Depending on implementation, all tests for a particular project could be loaded into the test system on-demand.

It may frequently be necessary to further subdivide a project’s tests. The first one or two digits of the test ID can be used to indicate the sector of the project. For example, within PawLIB, we use the following numbers:

ID Sector
0x Data Types
01 Trilean
1x Data Structures
10 FlexArray
11 FlexMap
12 FlexQueue
13 FlexStack
14 SimplyLinkedList
15 FlexBit
16 Pool
20 IOChannel
30 PawSort
4x OneString (Sector)
41 OneChar
42 QuickString
43 OneString
5x Blueshell
6x Utilities

Thus, looking again at P-tB102, that would be a behavior test relating to data structures. (We actually reserve the second digit for further subtyping - 10 relates specifically to FlexArray.)

Adoption

In many cases, tests should start as Proposed (...-p???). Then they are added later by the lead developer to the official library. This is to prevent conflicts when two developers add tests with the same name.

For example, tC679-pJCM would be a proposed test by Jason C. McDonald.

This step may be skipped if a single developer is working alone on a section.

Permanence

Most tests, with the possible exception of Fatality and some Stress tests, should remain in the code.

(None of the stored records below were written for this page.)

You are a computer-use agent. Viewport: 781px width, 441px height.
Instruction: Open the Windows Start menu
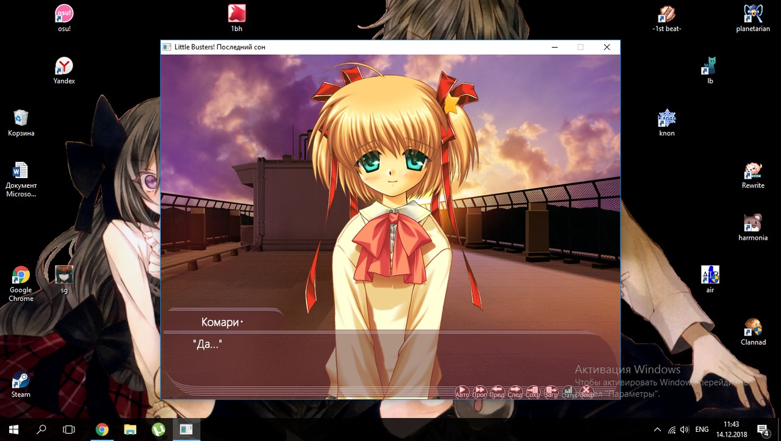(x=13, y=429)
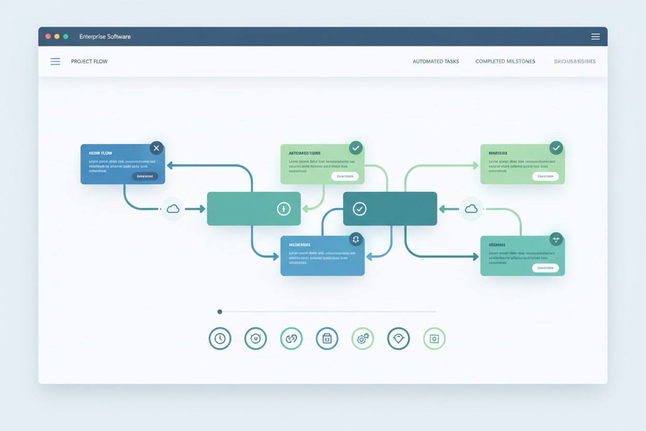This screenshot has height=431, width=646.
Task: Click the cloud icon left of the teal node
Action: (172, 209)
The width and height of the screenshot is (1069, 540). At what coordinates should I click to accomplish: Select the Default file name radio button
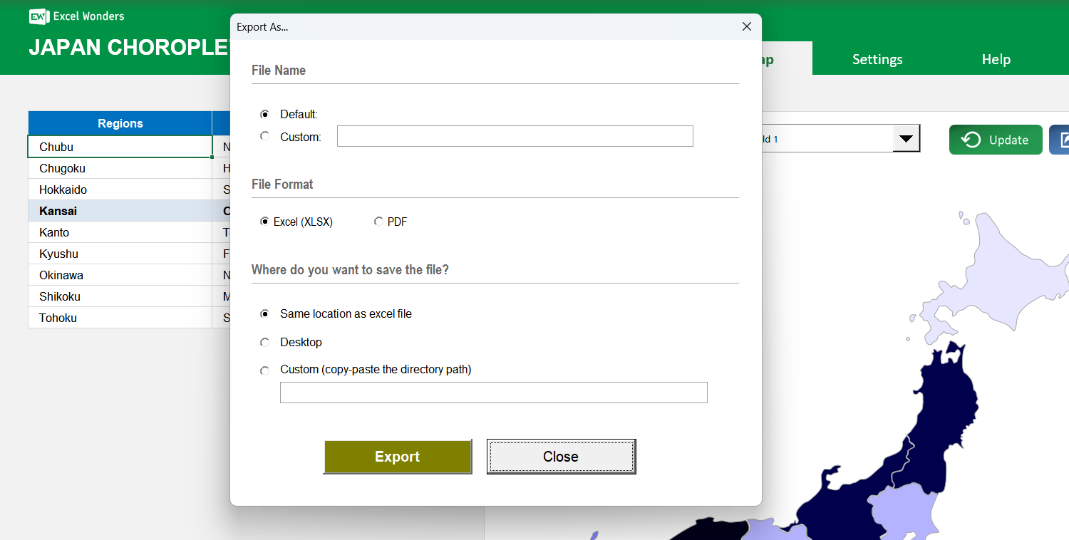tap(265, 114)
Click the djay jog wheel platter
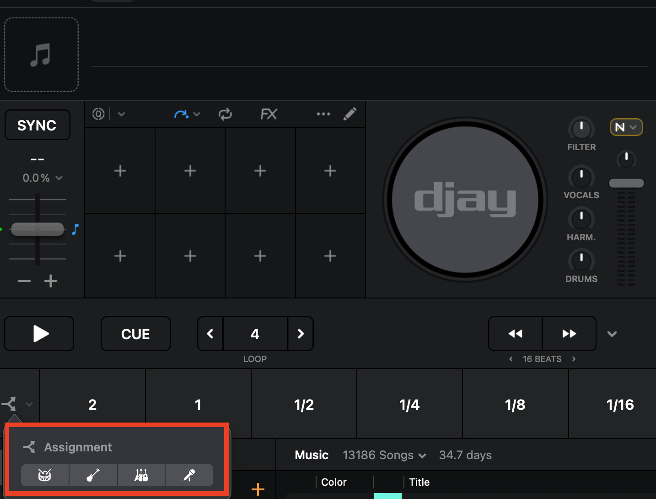Image resolution: width=656 pixels, height=499 pixels. point(465,200)
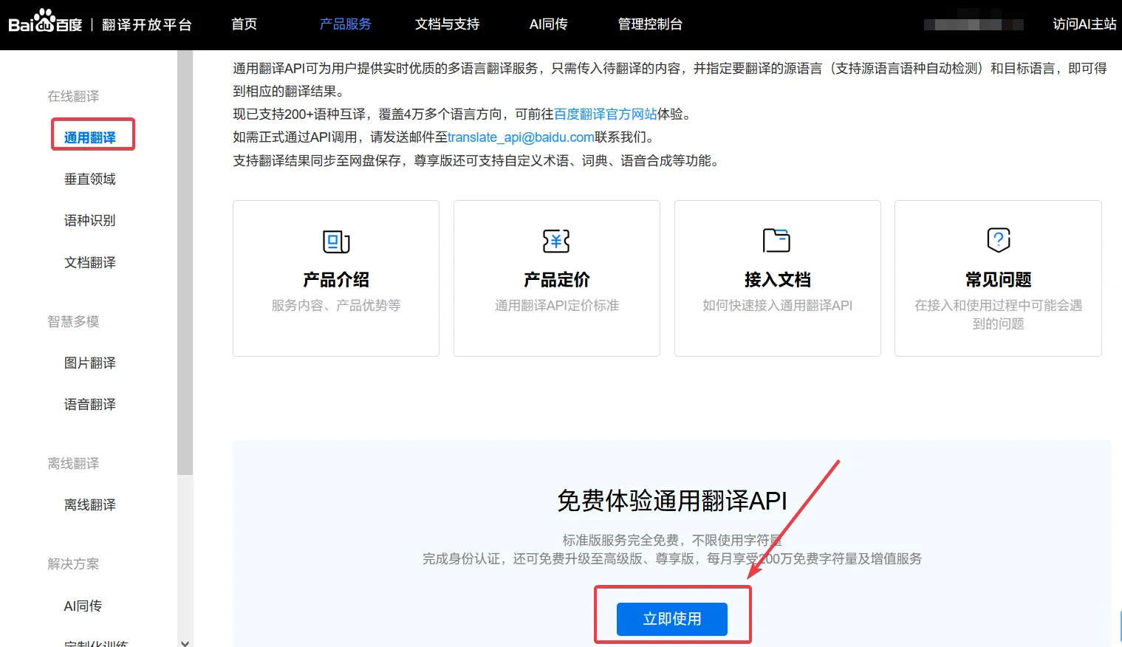
Task: Open 首页 in the top navigation
Action: tap(244, 24)
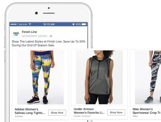161x122 pixels.
Task: Tap the battery indicator icon
Action: pyautogui.click(x=84, y=24)
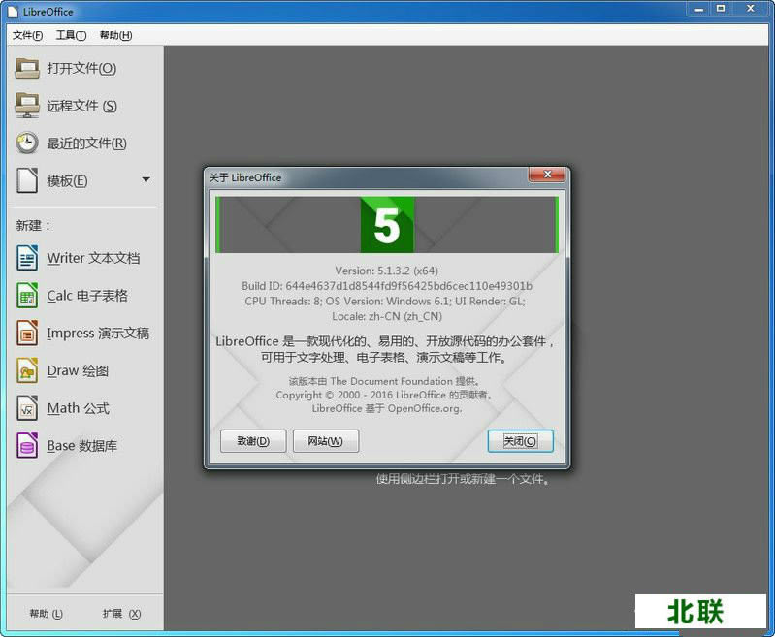Expand the Templates dropdown arrow
The image size is (775, 637).
[x=145, y=179]
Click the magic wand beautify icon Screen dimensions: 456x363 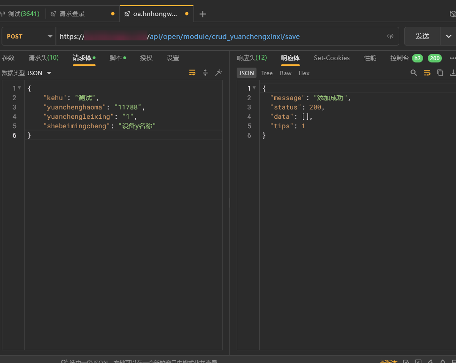pyautogui.click(x=218, y=73)
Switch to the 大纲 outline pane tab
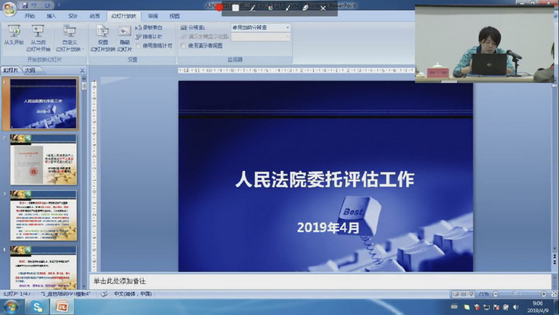This screenshot has height=315, width=559. point(29,70)
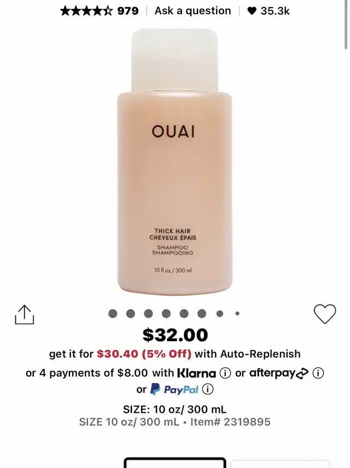Add product to loves with heart outline

tap(325, 314)
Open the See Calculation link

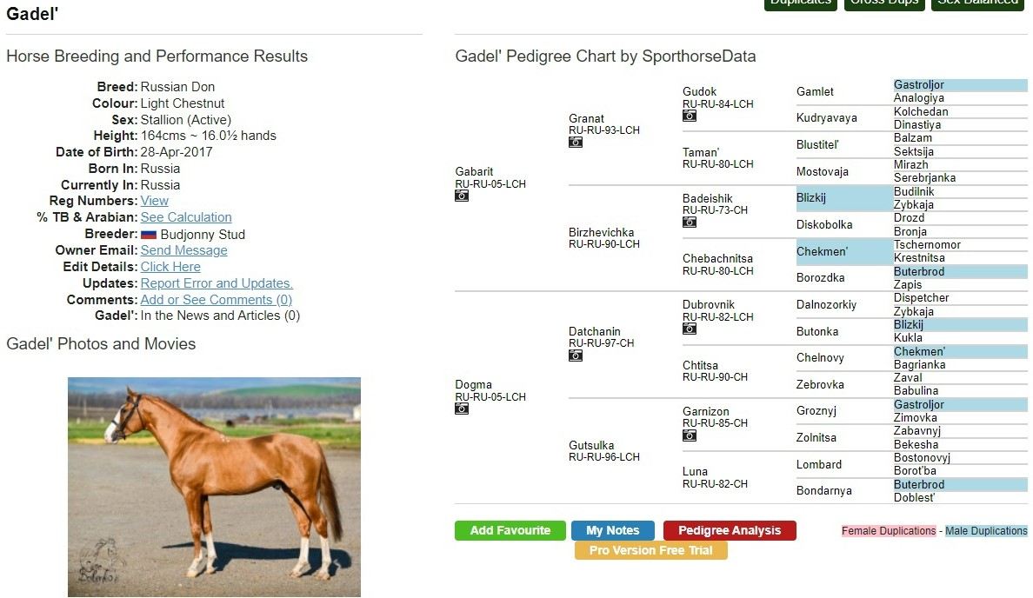(x=186, y=217)
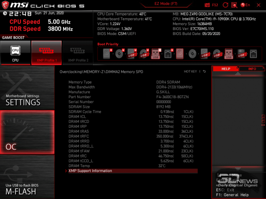The width and height of the screenshot is (266, 199).
Task: Enable XMP Profile 2
Action: pos(77,53)
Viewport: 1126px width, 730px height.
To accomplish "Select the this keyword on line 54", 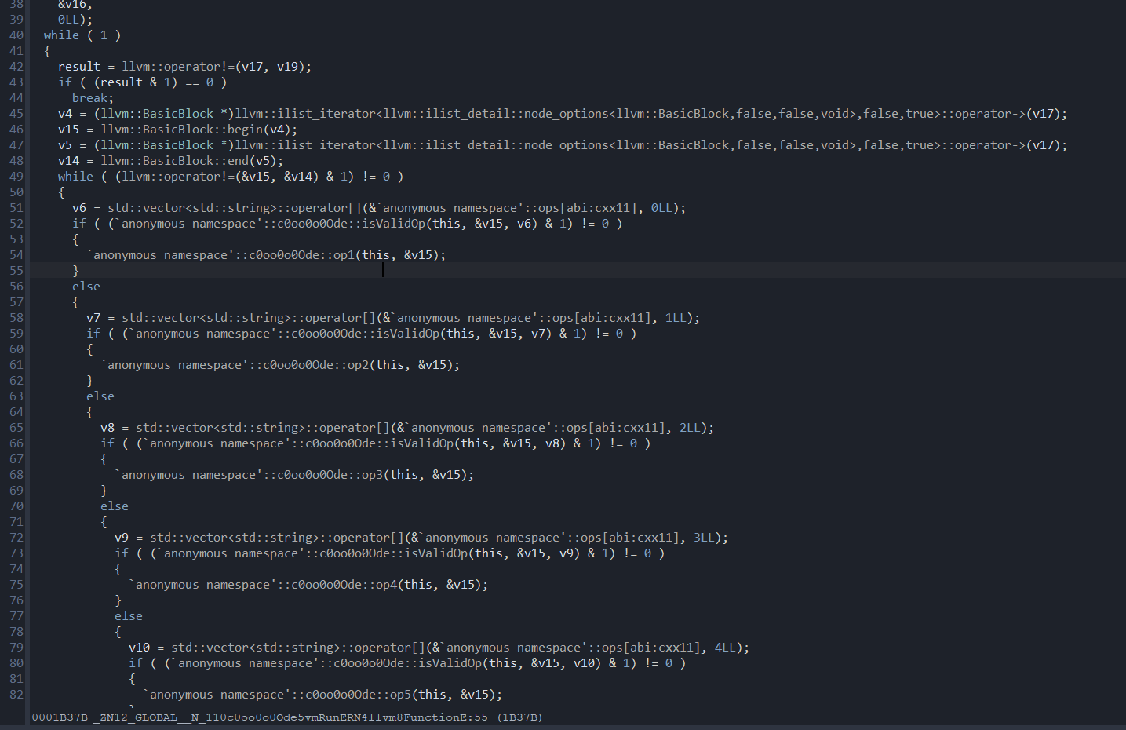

This way, they can be run from a developer terminal by the end-user, as a component of long-distance technical support.

For example, a tech support agent could ask the user to bring up a developer Ratscript terminal (which would probably involve entering a unique key), and then type test tC971. The results could then be read back to the tech support agent (i.e. FAILED: Could not create data structure., at which point the exact cause of the problem on the user’s computer can be pinpointed.